As the government embraces digitization and relies more and more on digital platforms to transform lives and increase equity, it’s struggling with the same problem as general design – inclusivity.

User experience (UX) includes all aspects of the end user’s interaction with a company, its products, and its services. Inclusive UX design strives to create experiences that understand and enable people of all abilities and backgrounds.

In government, this means identifying and removing barriers to critical services, benefits, and information, and providing modern solutions that deliver support to everyone who needs it.
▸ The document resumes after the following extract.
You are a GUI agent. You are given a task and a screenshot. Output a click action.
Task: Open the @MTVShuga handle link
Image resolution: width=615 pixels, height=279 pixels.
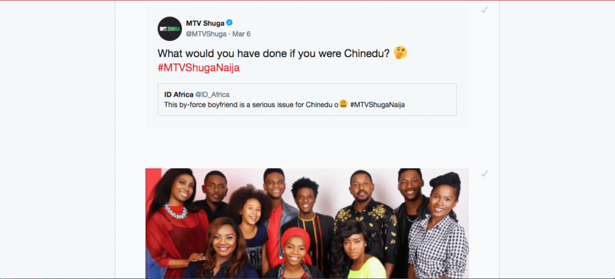click(206, 34)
Identifying and Understanding Marginalized Communities

Marginalized communities once referred to people who live on the fringe of mainstream culture, systematically excluded from full participation in society and lacking the ability to reach their full potential. Now, the term “marginalized” expanded to include a wide range of people, including:

  • LGBTQIA+
  • Senior citizens
  • Military veterans
  • Racial or cultural minorities
  • People with intellectual disabilities
  • People with hearing, visual, or physical challenges
  • People with cognitive impairment
  • People on the autism spectrum
  • People living in poverty

Where does UX come into the picture? The government has initiatives to support marginalized communities, but because of the barriers, they often can’t reach the very people they’re intended to help.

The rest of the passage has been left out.